Per convincere il popolo a partecipare, le strategie messe in campo erano varie e anche rischiose: spesso le crisi manifeste erano occasione per manovrare la folla, insistendo su «episodi di atrocità e dissacrazione di reliquie, e rappresentata come un pericolo per tutta la cristianità» (p. 90). Ma accanto ai racconti delle crociate precedenti, spesso romanzati, cantati, oggetto di riflessioni di ogni tipo, troviamo la vera propaganda, portata avanti con predicazioni, in assemblee che servivano per creare il consenso, aizzando la gente a partecipare. Le predicazioni, svolte in campagna come in città, erano un vero e proprio business, portato avanti da messaggeri, predicatori di professione, diplomatici, ma anche ordini mendicanti (francescani e domenicani su tutti). Figuriamoci che dalla metà del Duecento circolava un prontuario specifico per predicare le crociate! Condotti in latino e qualche volta tradotti nella lingua locale, i sermones si avvalevano di parole-chiave comprensibili per tutti, affiancate da riti, attrezzi scenici e sottolineatura vocale e gestuale. Dalla predicazione dipendeva tutto: senza la giusta propaganda, la crociata non sarebbe mai stata avviata! 
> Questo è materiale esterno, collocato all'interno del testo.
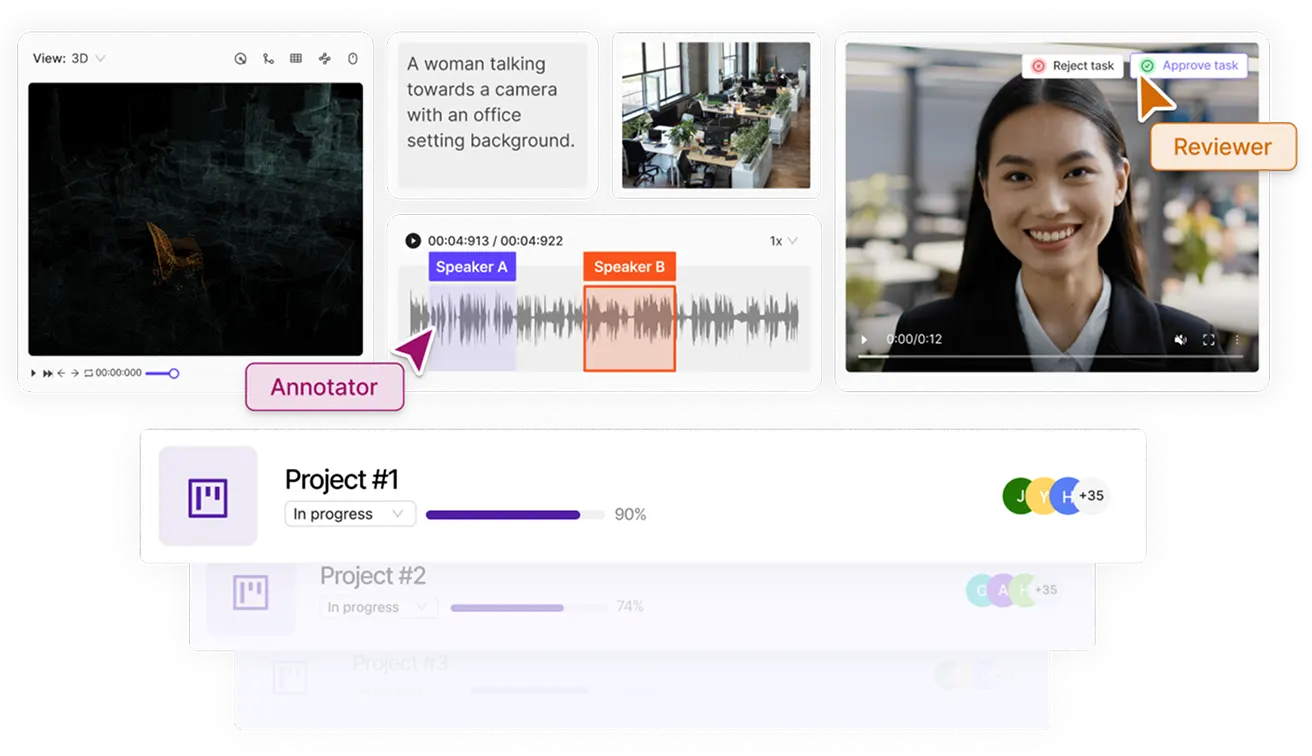Click the drone-shaped icon in 3D toolbar
1312x756 pixels.
click(x=324, y=59)
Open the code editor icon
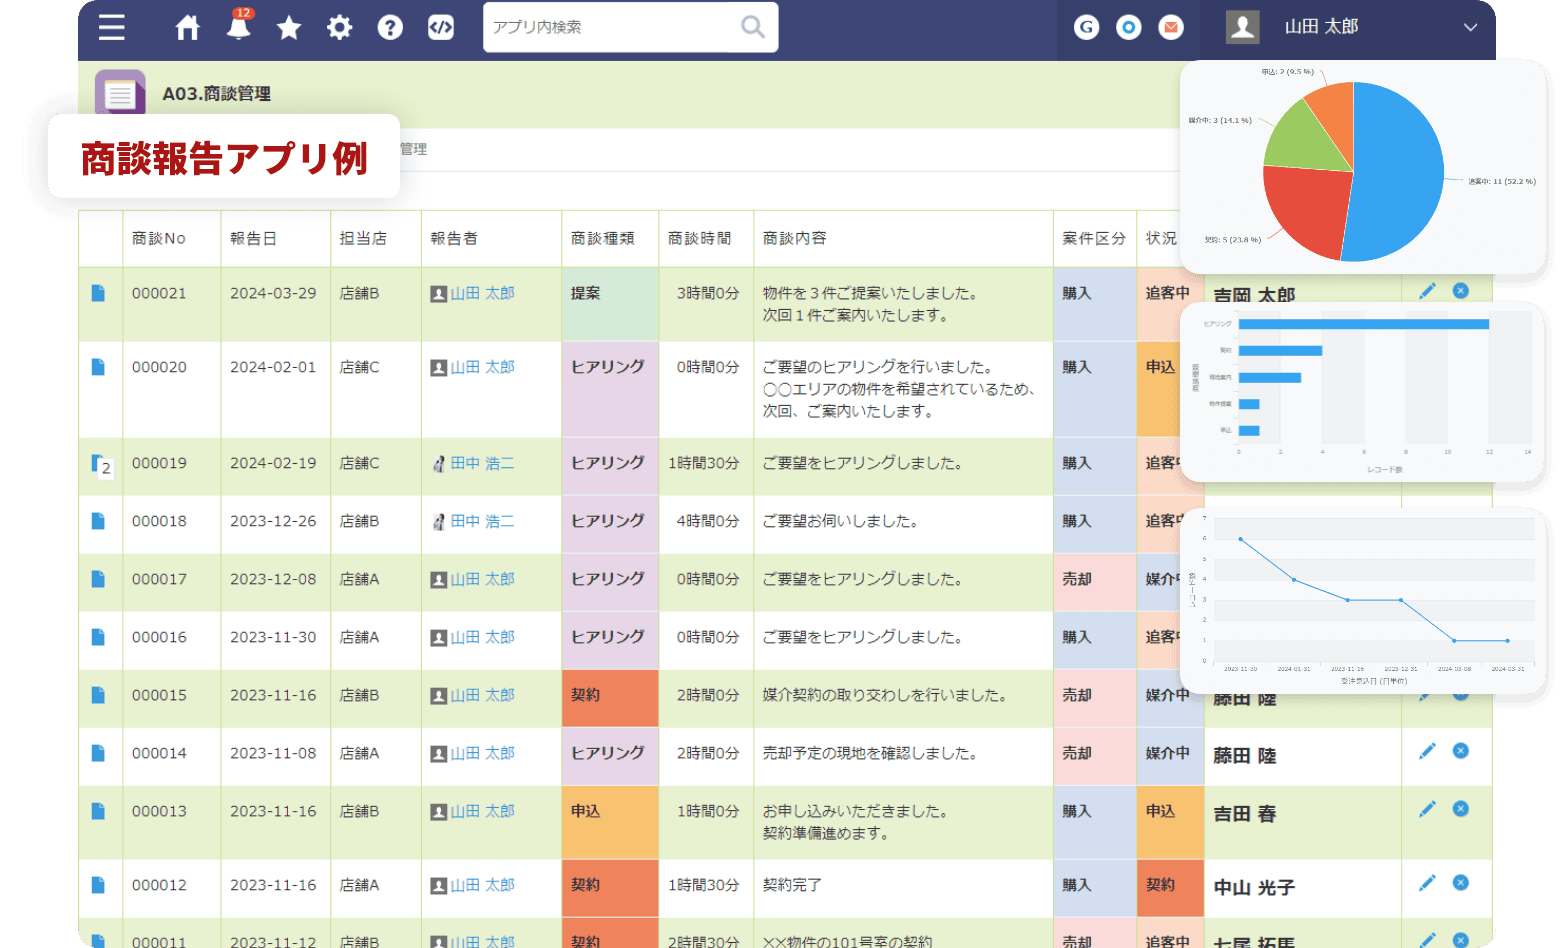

Per quanto riguarda il reclutamento, poi, Tyerman si sofferma sul sistema sempre più preciso di contratti per ogni crociata: ci sono rimasti, infatti, documenti che attestano come ormai dal 1240-50 fosse assolutamente normale richiedere e ottenere una retribuzione. Spesso, a spostarsi non era il singolo cavaliere, ma una vera e propria "confederazione" a lui vicina, fatta di servitori, altri cavalieri suoi fidati clienti e compagni, scudieri,... Due categorie su cui l'autore si sofferma molto sono quelle dei giovani e del clero, attirate dalle infinite possibilità della crociata, ma anche i criminali hanno sfruttato la promessa di esenzioni e protezione legale per evitare il carcere. 
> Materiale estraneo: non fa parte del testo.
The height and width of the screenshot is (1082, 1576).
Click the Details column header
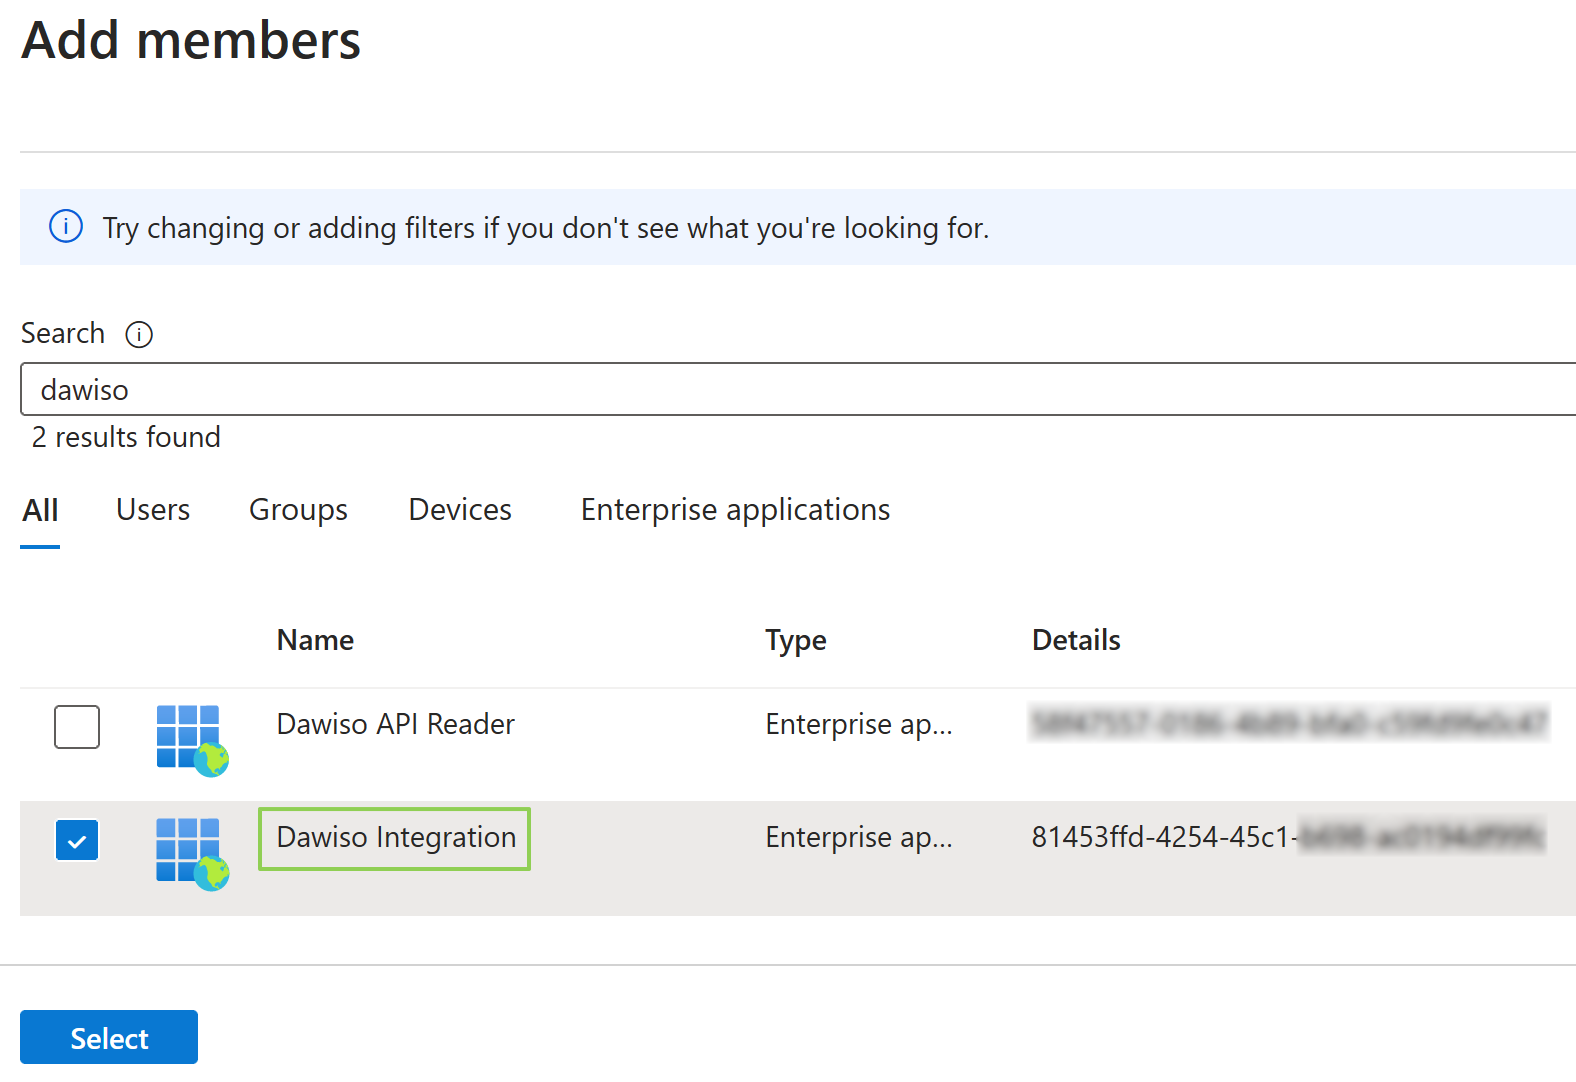coord(1076,640)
Ma, data l'enorme portata delle crociate e il numero crescente dei crociati, dove reperire le finanze? E qui Tyerman si sofferma su vari modi (almeno sei) per procurare il tanto necessario sostentamento, con particolare focus sui sistemi di tassazione che, spesso differenziati da stato in stato, testimoniano un diverso approccio alle crociate. Le conseguenze, poi, non sono affatto irrisorie: «La finanza delle crociate contribuì alla liberalizzazione del mercato della terra, all'apertura di mercati internazionali del credito e alla creazione di nuove tecniche fiscali» (p. 315).

Interessantissima, l'ultima sezione legata alla logistica, ovvero al coordinamento, all'approvvigionamento e alle varie presenze altre nell'esercito crociato (medici, lavandaie, prostitute, famiglie intere), per poi trattare le diverse rotte di viaggio e il materiale topografico a disposizione dei crociati. 
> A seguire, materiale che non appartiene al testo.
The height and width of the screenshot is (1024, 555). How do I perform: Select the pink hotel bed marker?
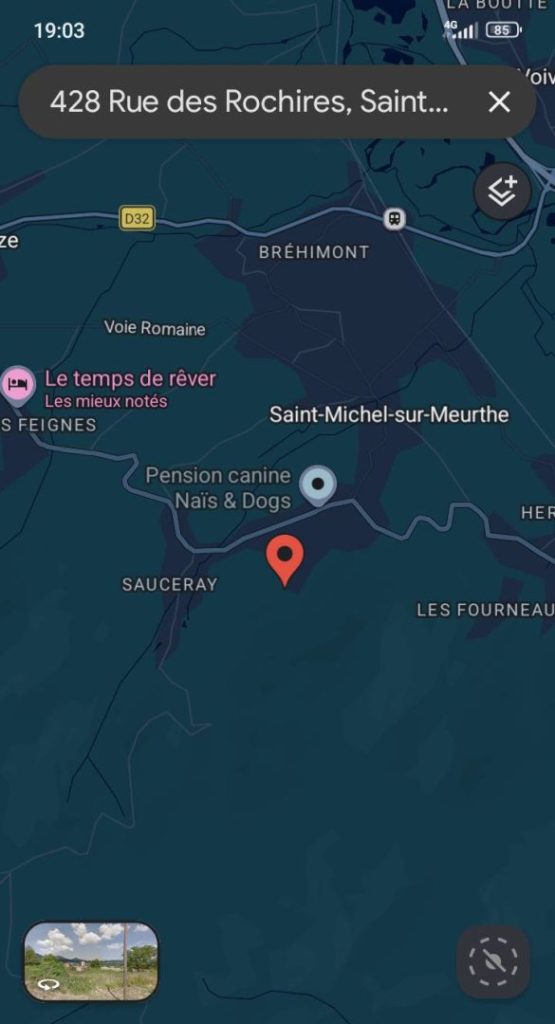tap(18, 385)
Alla fine di questo poderoso viaggio di cinquecento pagine nelle crociate, emerge che 
«i progetti delle crociate, esaminandone la preparazione e la realizzazione, si rivelano efficaci sul piano funzionale, fondati su programmi pratici di promozione, reclutamento, pianificazione e finanziamento, più vicini a Dwight Eisenhower che a don Chisciotte» (p. 404). 
Parimenti, lo studio di Tyerman si rivela preciso e strutturato, accompagnato da un fidato apparato di note e un'adeguata e ricca bibliografia finale. Una monografia dettagliata e, al tempo stesso, molto chiara, per chi è vorace di approfondire la storia analizzando i moventi e le conseguenze più nascoste.